Photo Exhibition on Migrant Workers - “The Long Road Home: Journeys of Indonesian Migrant Workers”

As an effort to document the lives and migration experiences of Indonesian migrant domestic workers, the ILO in collaboration with Sim Chi Yin, a Singaporean photojournalist who is now based in Beijing, China, have developed a photo essay titled “The Long Road Home: Journeys of Indonesian Migrant Workers.”

Background

Growing numbers of Indonesian women and men continue to opt for overseas labour migration as the best way of securing an adequate income for their families and escaping poverty. However, the social and economic costs of migration to the workers and their families are many, but are often poorly understood and documented.

As the second largest sending country, some 700.000 documented Indonesian migrant workers leave the country for work abroad, primarily in East and South East Asia as well as the Middle East. Of these, 78 per cent work as domestic workers. In 2009, around 4.3 million Indonesians were estimated to be working abroad. Even though Indonesian migrant workers are the second largest contributor to Indonesia’s foreign exchange incomes, amounting to about USD 2.4 billion annually, many of these “foreign exchange heroes” experience exploitation and abuse throughout the migration process, both in Indonesia and abroad.

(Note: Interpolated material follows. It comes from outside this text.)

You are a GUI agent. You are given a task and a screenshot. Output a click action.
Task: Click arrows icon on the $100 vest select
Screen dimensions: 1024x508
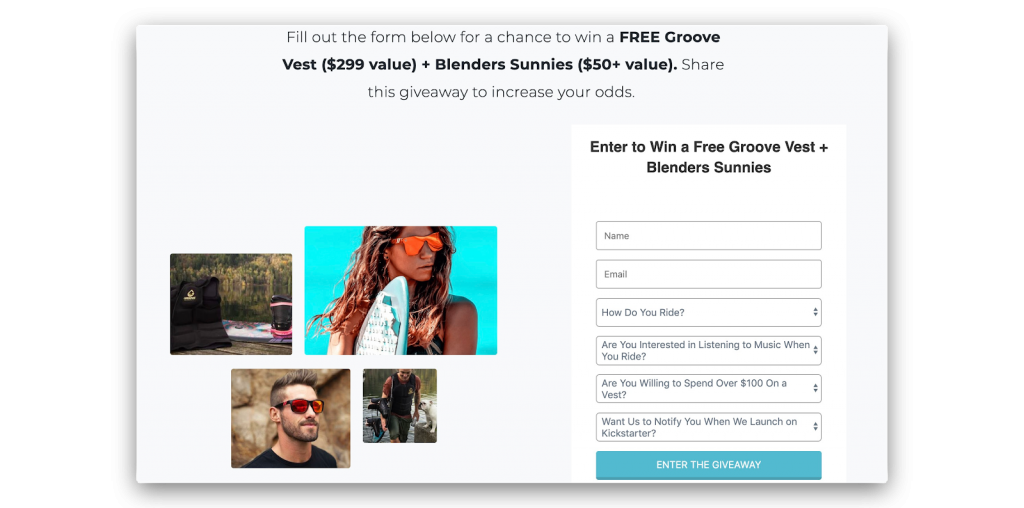click(x=815, y=389)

As an effort to document the lives and migration experiences of Indonesian migrant domestic workers, the ILO in collaboration with Sim Chi Yin, a Singaporean photojournalist who is now based in Beijing, China, have developed a photo essay titled “The Long Road Home: Journeys of Indonesian Migrant Workers.” The photo essay will be launched on 29 September 2011 in Jakarta, attended by the Minister of Manpower and Transmigration, Muhaimin Iskandar, Head of BNP2TKI, Jumhur Hidayat, and the representative from the Ministry of Women’s Empowerment and Child Protection.

Purpose and Objective

The photo exhibition will display 20 selected photos from the photo essay, that will be held from 2 – 5 October 2011 at Graha Cipta III, TIM, Jakarta. Opened for public, the exhibition is aimed to raise interest in and awareness of the public at large of the plight and conditions of Indonesian domestic migrant workers and their families.